LGD-2226

Legal status
- Legal status: US: Investigational New Drug;

Identifiers
- IUPAC name 6-(bis-(2,2,2-trifluoroethyl)amino)-4-trifluoromethyl-1H-quinolin-2-one;
- CAS Number: 328947-93-9;
- PubChem CID: 11560224;
- ChemSpider: 9734998;
- UNII: RI376RM5MT;
- CompTox Dashboard (EPA): DTXSID10186546 ;
- ECHA InfoCard: 100.230.470

Chemical and physical data
- Formula: C_{14}H_{9}F_{9}N_{2}O
- Molar mass: 392.225 g·mol^{−1}
- 3D model (JSmol): Interactive image;
- SMILES FC(F)(F)c(c2)c1cc(N(CC(F)(F)F)CC(F)(F)F)ccc1[nH]c2=O;
- InChI InChI=1S/C14H9F9N2O/c15-12(16,17)5-25(6-13(18,19)20)7-1-2-10-8(3-7)9(14(21,22)23)4-11(26)24-10/h1-4H,5-6H2,(H,24,26); Key:ULBPQWIGZUGPHU-UHFFFAOYSA-N;

= LGD-2226 =

Chemical compound

LGD-2226 is an investigational selective androgen receptor modulator (SARM), which is being developed for treatment of muscle wasting and osteoporosis.

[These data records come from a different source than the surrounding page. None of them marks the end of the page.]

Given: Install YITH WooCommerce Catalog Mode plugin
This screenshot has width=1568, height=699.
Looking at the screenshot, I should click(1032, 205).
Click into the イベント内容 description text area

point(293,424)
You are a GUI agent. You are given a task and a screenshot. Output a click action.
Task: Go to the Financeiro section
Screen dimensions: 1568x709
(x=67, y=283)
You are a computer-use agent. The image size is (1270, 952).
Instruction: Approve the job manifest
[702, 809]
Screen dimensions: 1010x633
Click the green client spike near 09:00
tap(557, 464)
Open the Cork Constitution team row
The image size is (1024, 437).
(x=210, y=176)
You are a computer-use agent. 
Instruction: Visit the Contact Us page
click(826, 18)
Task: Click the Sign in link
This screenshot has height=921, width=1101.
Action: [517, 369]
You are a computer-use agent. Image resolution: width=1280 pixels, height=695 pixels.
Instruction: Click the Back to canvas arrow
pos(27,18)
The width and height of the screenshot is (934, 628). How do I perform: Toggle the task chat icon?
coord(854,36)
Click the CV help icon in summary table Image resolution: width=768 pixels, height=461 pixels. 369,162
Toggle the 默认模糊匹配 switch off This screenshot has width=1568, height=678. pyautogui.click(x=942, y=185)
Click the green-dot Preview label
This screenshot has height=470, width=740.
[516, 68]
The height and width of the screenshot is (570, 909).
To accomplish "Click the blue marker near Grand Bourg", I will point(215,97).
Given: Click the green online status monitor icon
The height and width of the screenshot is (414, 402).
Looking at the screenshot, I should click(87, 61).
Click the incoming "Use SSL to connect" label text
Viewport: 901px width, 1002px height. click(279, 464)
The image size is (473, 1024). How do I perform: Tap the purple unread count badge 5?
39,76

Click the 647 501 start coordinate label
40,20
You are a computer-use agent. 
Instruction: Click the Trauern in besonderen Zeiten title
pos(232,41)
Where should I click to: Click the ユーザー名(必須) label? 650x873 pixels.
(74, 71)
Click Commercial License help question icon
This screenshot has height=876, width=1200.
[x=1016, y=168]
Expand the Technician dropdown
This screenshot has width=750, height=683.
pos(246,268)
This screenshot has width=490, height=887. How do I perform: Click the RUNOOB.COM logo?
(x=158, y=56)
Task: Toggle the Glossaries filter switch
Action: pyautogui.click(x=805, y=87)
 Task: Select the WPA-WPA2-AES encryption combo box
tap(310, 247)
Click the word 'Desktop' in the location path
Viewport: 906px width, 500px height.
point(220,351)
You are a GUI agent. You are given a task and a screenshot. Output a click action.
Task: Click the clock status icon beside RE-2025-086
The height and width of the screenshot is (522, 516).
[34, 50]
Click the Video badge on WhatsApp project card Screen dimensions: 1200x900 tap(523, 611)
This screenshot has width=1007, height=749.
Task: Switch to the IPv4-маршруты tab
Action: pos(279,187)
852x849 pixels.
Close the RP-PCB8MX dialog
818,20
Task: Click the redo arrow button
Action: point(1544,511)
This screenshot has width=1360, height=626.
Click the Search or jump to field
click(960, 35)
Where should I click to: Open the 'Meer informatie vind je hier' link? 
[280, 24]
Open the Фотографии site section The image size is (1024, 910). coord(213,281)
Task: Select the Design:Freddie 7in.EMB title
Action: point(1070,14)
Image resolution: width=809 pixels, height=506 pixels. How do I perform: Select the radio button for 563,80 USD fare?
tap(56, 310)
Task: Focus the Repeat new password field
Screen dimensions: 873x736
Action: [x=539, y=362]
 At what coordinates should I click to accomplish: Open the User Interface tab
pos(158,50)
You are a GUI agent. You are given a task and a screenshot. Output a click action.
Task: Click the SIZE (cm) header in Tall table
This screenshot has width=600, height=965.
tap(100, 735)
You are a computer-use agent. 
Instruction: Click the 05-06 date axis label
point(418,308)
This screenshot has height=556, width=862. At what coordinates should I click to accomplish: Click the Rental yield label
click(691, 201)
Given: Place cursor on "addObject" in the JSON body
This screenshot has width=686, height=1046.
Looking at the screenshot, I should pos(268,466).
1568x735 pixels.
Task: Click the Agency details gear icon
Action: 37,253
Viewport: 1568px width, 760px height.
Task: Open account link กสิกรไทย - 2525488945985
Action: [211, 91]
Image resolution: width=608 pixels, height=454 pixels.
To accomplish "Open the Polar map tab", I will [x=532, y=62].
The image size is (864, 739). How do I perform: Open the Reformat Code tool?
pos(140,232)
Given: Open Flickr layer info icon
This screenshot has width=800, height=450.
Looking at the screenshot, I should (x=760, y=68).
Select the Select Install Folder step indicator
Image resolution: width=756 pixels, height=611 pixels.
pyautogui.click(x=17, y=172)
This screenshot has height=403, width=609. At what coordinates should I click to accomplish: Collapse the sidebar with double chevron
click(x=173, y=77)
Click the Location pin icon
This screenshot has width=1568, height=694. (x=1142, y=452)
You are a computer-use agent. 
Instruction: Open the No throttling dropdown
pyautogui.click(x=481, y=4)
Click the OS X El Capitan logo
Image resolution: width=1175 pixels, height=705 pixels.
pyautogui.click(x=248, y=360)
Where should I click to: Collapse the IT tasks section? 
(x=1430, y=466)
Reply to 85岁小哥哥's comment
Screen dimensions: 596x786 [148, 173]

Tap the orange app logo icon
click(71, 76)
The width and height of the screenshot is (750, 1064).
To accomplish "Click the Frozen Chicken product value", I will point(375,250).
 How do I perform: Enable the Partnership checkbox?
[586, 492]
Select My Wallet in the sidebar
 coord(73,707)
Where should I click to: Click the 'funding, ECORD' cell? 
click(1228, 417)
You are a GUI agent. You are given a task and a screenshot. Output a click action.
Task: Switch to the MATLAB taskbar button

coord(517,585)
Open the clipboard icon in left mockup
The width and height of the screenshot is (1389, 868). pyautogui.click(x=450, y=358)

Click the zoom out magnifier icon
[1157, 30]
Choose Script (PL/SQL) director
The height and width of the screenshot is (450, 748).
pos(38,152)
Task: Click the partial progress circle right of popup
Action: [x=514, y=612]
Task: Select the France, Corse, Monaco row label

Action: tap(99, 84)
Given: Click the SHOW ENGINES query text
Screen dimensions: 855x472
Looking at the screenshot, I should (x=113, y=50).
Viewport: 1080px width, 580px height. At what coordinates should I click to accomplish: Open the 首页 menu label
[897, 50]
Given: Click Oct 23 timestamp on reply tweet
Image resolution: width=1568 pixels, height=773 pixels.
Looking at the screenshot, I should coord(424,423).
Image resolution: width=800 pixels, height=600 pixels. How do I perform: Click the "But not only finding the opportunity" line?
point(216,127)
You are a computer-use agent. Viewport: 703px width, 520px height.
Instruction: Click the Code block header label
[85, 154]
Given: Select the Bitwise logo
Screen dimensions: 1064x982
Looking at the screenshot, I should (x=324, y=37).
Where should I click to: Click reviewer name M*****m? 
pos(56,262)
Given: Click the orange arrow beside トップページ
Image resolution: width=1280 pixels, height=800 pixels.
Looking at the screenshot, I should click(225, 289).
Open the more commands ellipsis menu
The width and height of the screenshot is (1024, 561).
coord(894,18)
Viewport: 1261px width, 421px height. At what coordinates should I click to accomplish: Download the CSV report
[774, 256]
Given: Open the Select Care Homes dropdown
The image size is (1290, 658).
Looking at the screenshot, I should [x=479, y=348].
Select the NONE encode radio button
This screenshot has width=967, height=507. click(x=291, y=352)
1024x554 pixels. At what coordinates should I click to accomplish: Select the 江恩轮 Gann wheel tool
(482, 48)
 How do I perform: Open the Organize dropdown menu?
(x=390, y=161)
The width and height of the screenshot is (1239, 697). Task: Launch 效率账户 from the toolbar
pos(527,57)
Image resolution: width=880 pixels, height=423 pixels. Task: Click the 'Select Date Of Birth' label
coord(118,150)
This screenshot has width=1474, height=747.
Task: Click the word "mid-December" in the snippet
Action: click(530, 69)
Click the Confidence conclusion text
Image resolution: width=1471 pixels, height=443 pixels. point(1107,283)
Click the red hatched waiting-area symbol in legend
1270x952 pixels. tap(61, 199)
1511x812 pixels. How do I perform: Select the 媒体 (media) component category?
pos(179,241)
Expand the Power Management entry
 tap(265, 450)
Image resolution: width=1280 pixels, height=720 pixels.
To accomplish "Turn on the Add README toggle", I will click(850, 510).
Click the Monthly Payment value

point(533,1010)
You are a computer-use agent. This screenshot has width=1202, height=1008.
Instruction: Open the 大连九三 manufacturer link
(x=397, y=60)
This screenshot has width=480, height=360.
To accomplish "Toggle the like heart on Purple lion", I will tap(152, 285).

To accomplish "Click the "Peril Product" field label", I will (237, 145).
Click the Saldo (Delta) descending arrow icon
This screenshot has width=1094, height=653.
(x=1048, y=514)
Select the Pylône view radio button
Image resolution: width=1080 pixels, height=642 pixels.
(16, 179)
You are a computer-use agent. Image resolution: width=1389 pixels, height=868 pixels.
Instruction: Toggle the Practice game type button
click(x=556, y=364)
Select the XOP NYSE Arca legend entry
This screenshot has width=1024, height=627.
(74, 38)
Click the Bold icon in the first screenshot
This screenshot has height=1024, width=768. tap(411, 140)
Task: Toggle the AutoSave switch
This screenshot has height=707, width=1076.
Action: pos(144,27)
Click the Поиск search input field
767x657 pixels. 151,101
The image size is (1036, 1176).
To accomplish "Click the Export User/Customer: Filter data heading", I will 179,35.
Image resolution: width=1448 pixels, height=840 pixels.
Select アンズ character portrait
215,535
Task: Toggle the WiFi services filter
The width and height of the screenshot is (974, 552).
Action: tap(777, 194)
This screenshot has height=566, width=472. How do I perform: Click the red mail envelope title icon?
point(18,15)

LGD-2226 is an orally active, potent and selective agonist for androgen receptors which was shown to have anabolic effects in both muscle and bone tissue, but with considerably less effects on prostate weight and luteinizing hormone levels than testosterone.

Selective androgen receptor modulators may also be used by athletes to assist in training and increase physical stamina and fitness, potentially producing effects similar to anabolic steroids but with significantly less side effects. For this reason, SARMs have already been banned by the World Anti-Doping Agency since January 2008 despite no drugs from this class yet being in clinical use, and blood tests for all known SARMs are currently being developed, including LGD-2226.

It was encountered as a novel designer drug by at least 2020.